EXERCISE: I'd like the full listing transcribed exactly, with no images included.

EXERCISE INPUTS:
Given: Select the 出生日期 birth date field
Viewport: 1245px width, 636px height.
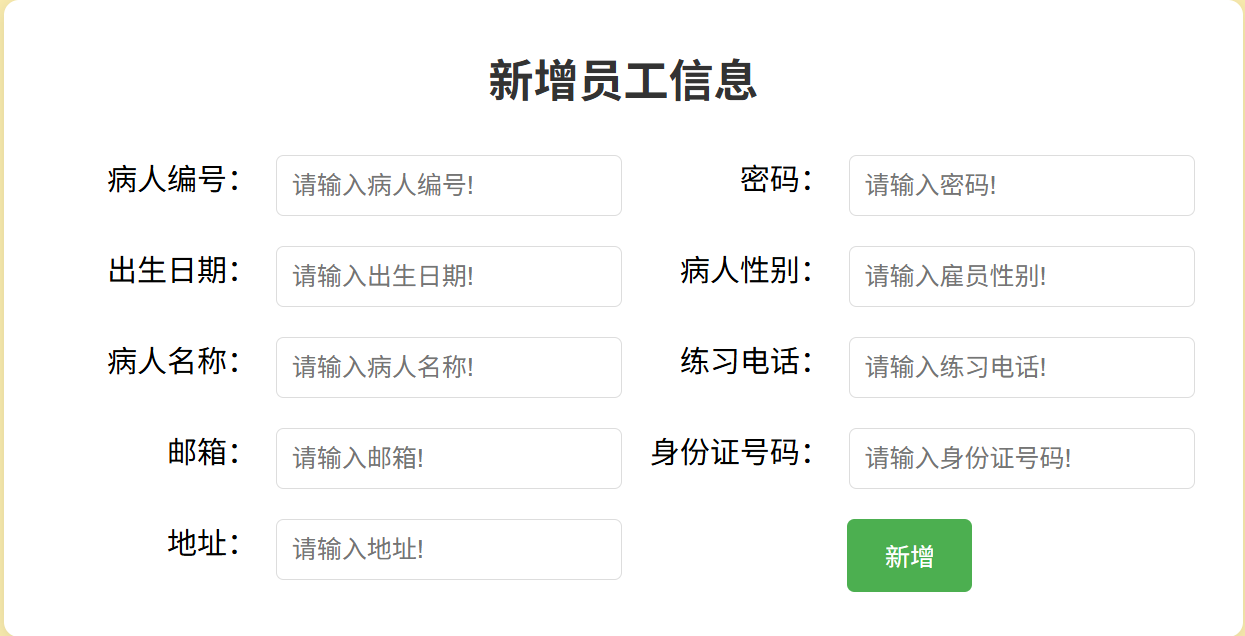Looking at the screenshot, I should coord(448,277).
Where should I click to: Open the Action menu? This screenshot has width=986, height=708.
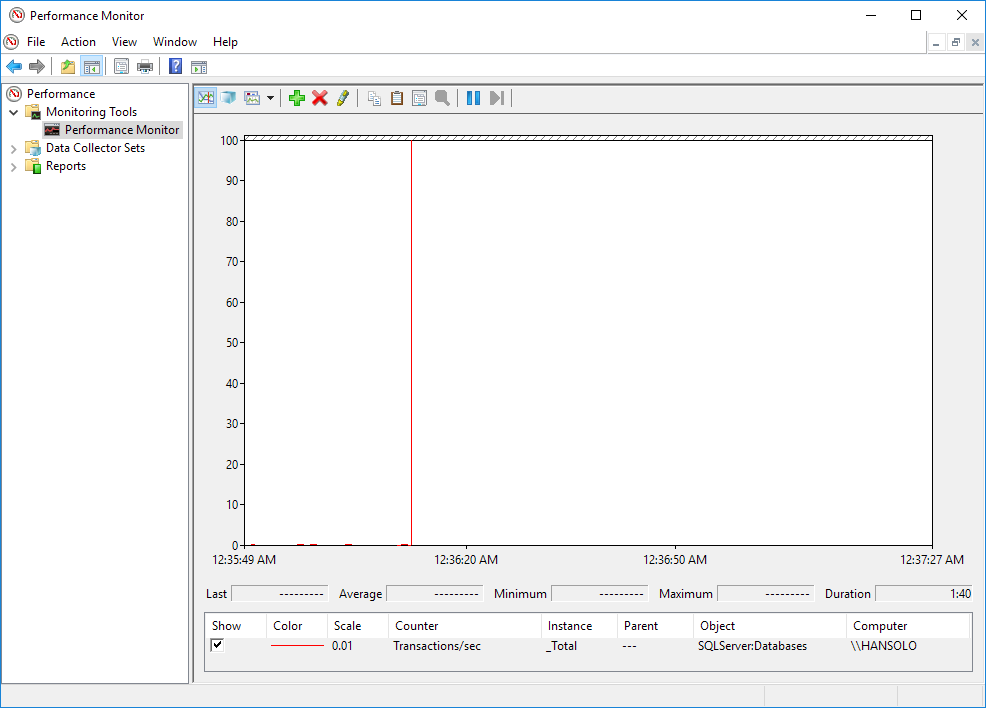[x=78, y=42]
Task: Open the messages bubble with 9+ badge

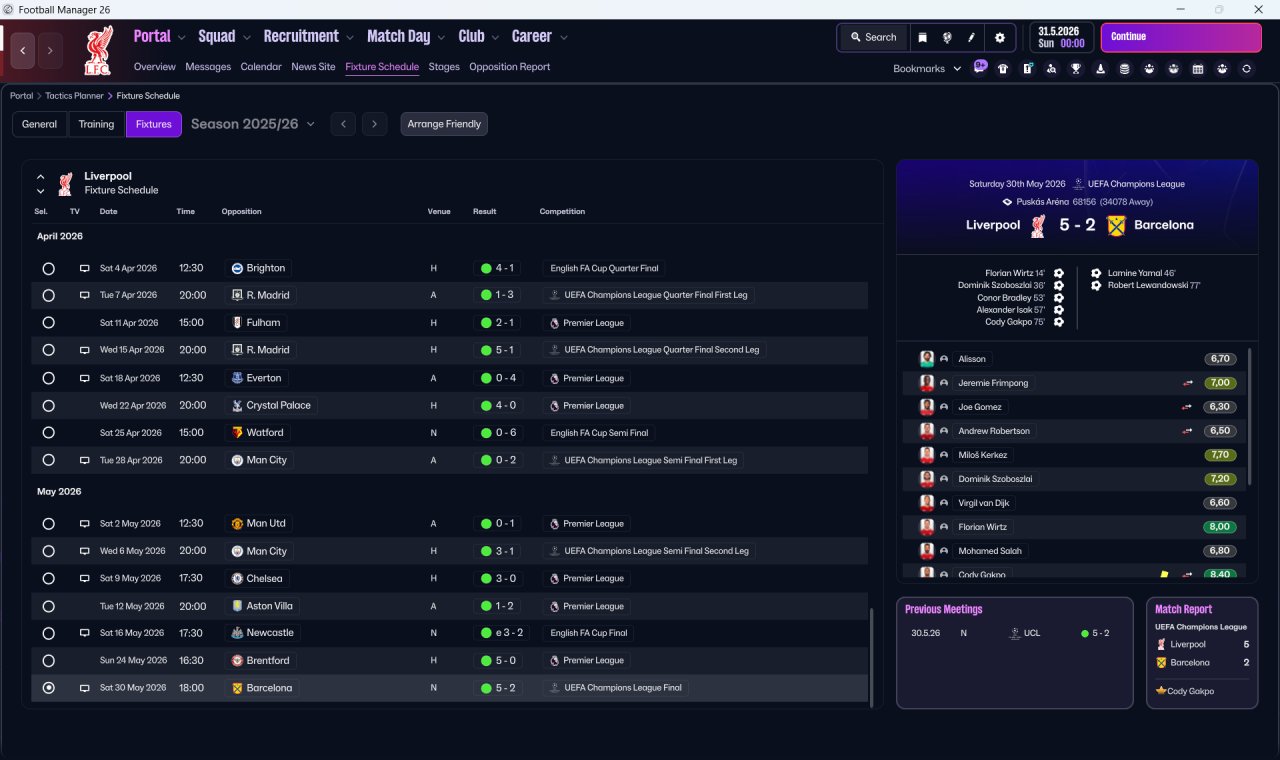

TASK ANSWER:
Given: Select the 出生日期 birth date field
Viewport: 1245px width, 636px height.
Looking at the screenshot, I should coord(448,277).
Where should I click to: Open the Action menu? This screenshot has width=986, height=708.
[x=78, y=42]
Task: Open the messages bubble with 9+ badge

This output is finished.